Tiene la pinta de que el compilador esta roto, lo cual en gentoo es un gran problema aunque la solución es sencilla. 

Yo tuve ese mismo problema, e hice un post al respecto. Espero te sea de ayuda: Reparar el compilador GCC en gentoo

----------

## rgawenda

Utiliza el tinderbox, y  luego emerge el system.

----------

## esteban_conde

 *agdg wrote:*   

> Tiene la pinta de que el compilador esta roto

 

puede ser pero como hoy tenia ganas de trastear rompi uno:

 *Quote:*   

> mimaquina ~ # cd /usr/x86_*
> 
> mimaquina x86_64-pc-linux-gnu # ls
> 
> bin  binutils-bin  gcc-bin  lib
> ...

 

despues de esto intento emerger algo:

 *Quote:*   

> emerge gcc-config

 

curiosamente no me da pistas sobre el perfil:

 *Quote:*   

> * ERROR: sys-devel/gcc-config-1.4.1-r1 failed (compile phase):
> 
>  *   compile wrapper
> 
> 

 

al hacer gcc-config -l:

 *Quote:*   

> mimaquina x86_64-pc-linux-gnu # gcc-config -l
> 
>  [1] x86_64-pc-linux-gnu-3.4.6
> 
>  [2] x86_64-pc-linux-gnu-3.4.6-hardened
> ...

 

A ver que nos cuenta el compañero Theasker.

----------

## Theasker

siento no haber podido contestar hasta ahora y tampoco he podido probarlo hasta ahora, pero con el simple gcc-config 1 funcionó, pero ... no he visto nada al respecto en la ayuda del gcc-config, ¿qué es lo que hace eso?, más que nada por aprender algo más.

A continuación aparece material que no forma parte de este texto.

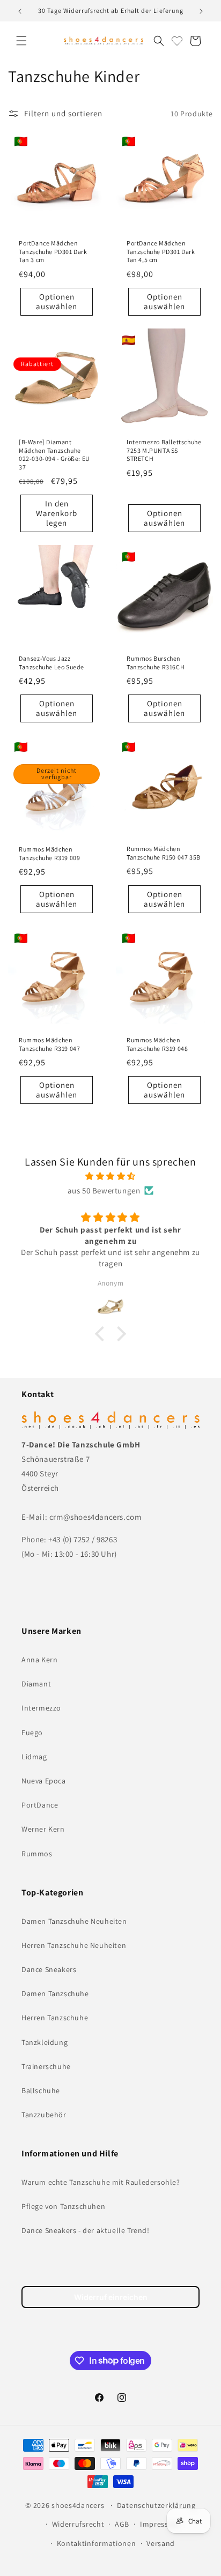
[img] (110, 1176)
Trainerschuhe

Gracias a todos por la preocupación y la ayuda. Todo esto me lo guardo ... porsiaca.

----------

## agdg

Te permite seleccionar el perfil de gcc que quieres usar. Con gcc-config -l obtienes la lista de perfiles disponibles, y seleccionas el deseado con gcc-config nombre o gcc-config número de perfil

Mira la lista de perfiles de esteban:

 *esteban_conde wrote:*   

> mimaquina x86_64-pc-linux-gnu # gcc-config -l 
> 
> [1] x86_64-pc-linux-gnu-3.4.6 
> 
> [2] x86_64-pc-linux-gnu-3.4.6-hardened 
> ...

 

Con gcc-config --help obtienes la ayuda.

----------

## esteban_conde

 *en mi primer post wrote:*   

> tiene toda la pinta de que un gcc-config 1 (uno) lo arreglaria.

 

Debido a:

 *Theasker wrote:*   

> # gcc-config -l
> 
>  * gcc-config: Active gcc profile is invalid!
> 
>  [1] x86_64-pc-linux-gnu-4.5.3 

 

Ariba se ve que [1] x86_64-pc-linux-gnu-4.5.3 no esta selecionado con "*"

y deberia estar igual que lo está en el mio, en [7] x86_64-pc-linux-gnu-4.4.3 *

de mi penultimo post.

De ahí que insinuara que gcc-confi 1 podria arreglar el problema, es decir seleccionando el 1 unico compilador que posee Theasker.

De todas formas esperemos que sea eso y no lo otro por facil que sea arreglarlo.

----------

## Inodoro_Pereyra

No puede creer que del 2006 a esta parte theasker no haya tenido que cambiar el perfil de GCC ni una sola vez todavía... Como hizo?

----------

## Theasker

Se sustituía uno al instalar el nuevo, y al eliminar el anterior se seleccionaba automáticamente el nuevo, sin tener que seleccionar nada.

----------